━━━ SOURCE DATA

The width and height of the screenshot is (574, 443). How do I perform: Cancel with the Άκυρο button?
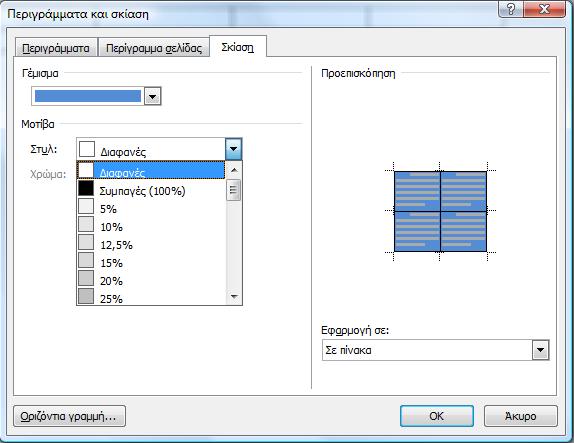[521, 416]
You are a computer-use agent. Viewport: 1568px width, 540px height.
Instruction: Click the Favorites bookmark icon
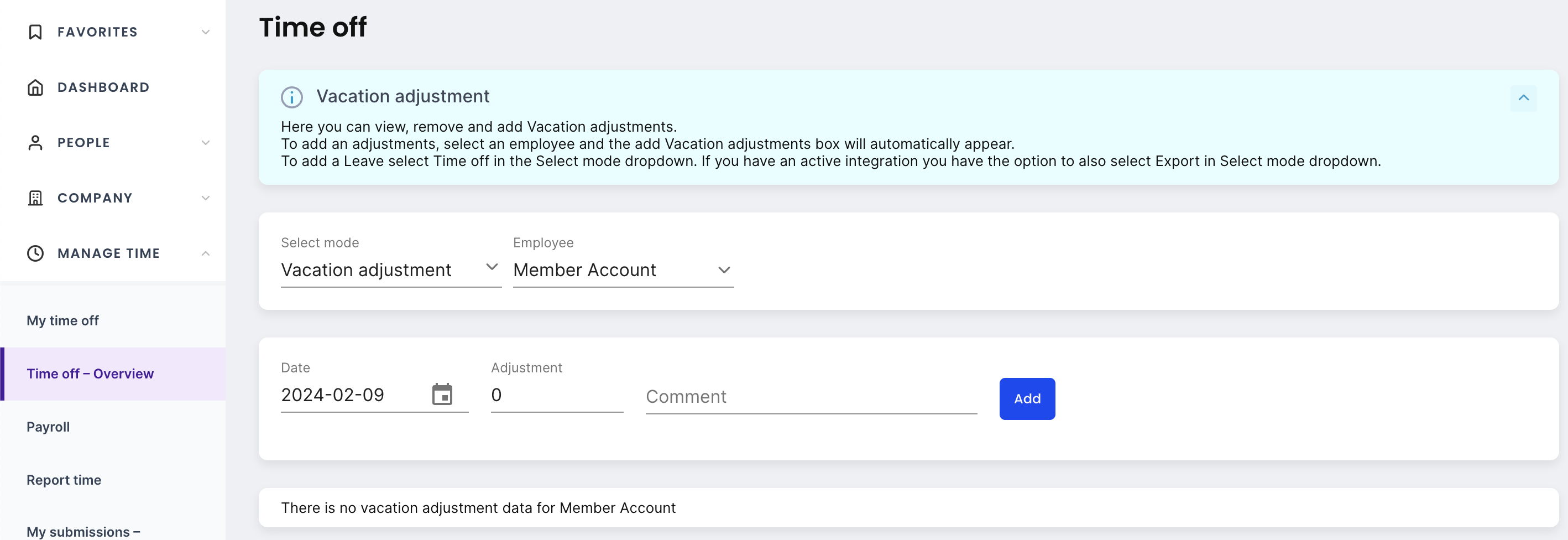pyautogui.click(x=35, y=32)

━━━━━━

• _PROBLEM DETAILS_: Give back exactly the lines from the line with "You are a computer-use" through the end of the records, both included; keep all pictures out.

• _PROBLEM SOLUTION_:
You are a computer-use agent. Viewport: 1568px width, 540px height.
Instruction: Click the Favorites bookmark icon
pyautogui.click(x=35, y=32)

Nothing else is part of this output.